The Spanish one definitely just checked out her arse. I absolutely must not look like I mind. But I do, a lot. God, she’s so beautiful.
I catch Marcus watching me again, his eyebrows raised, and I try to studiously look at something other than Addie.
‘You don’t want to stick around, have lunch? See the inside of the lorry cab? Eh?’ Kevin says.
All of this is directed at Deb, who is busy packing food into plastic bags and seems to have written Kevin out of her reality altogether. Since their return from Tesco she’s regarded him with the same absent-minded blankness with which Addie looks at Rodney. The Gilbert family’s ability to focus on what matters to them and ignore everything else is truly remarkable.
‘Well,’ Kevin says, grimace-smile fading. He rubs his chin. ‘Goodbye.’

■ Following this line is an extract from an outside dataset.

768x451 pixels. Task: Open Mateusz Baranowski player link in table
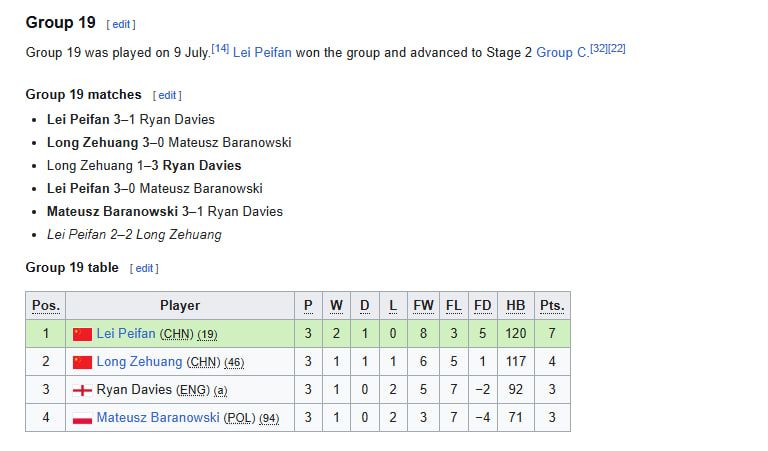coord(158,417)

‘So long, Kevin,’ Marcus says, climbing into the front seat of the car. His friendliness has ebbed since Deb went to Tesco with Kevin; Marcus doesn’t like to lose, even if he didn’t particularly care about winning.
The rest of us say our goodbyes, which just leaves Deb. She finishes tidying the litter and half-eaten food we’ve all discarded on the verge-side, touching her hand to her lower back as she straightens up.

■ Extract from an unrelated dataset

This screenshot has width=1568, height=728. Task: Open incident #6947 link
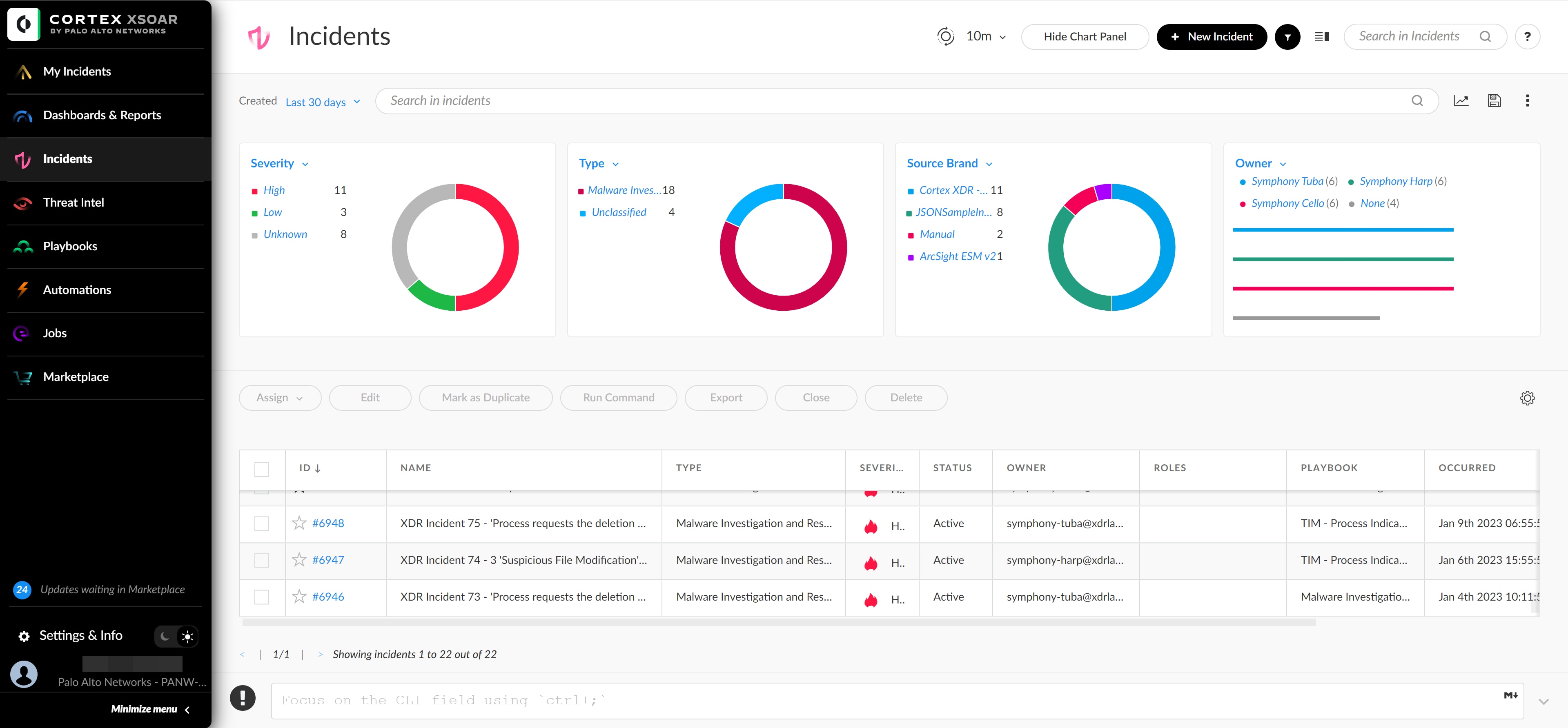[328, 560]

‘Oh. Bye, Kevin. Thanks,’ she says, focusing on him at last.
‘Perhaps we’ll cross paths again!’ Kevin tries.
‘Seems unlikely,’ Deb says, opening the car boot and chucking in the rubbish bag.
‘Call me!’ he yells as she slams the car door.
It takes a while for Deb to pull out into the slow lane – the traffic shoots by, gleaming bonnets catching the sun – and Kevin waits on the verge to wave us off. I watch him shrinking away in the mirror and feel Addie’s leg pressed against mine in the back seat, and I wonder why we all find it so very hard to let the Gilbert women go.
We drive for an hour or so without any incident. Well, technically speaking, without incident – as far as I’m concerned, every slight shift of Addie’s leg against mine is worth a whole poem.
Having her so close is making me dizzy. I’ve thought about seeing her again more times than I could possibly count, but it’s nothing like I expected. In my mind she’d looked exactly as she had when I left her – tired, sad eyes and dark hair to her waist – but she’s different now. She’s warmer; less guarded, oddly enough; she knows herself better. The edges of her nails aren’t bitten down raw, and there’s a stillness to her that’s completely new.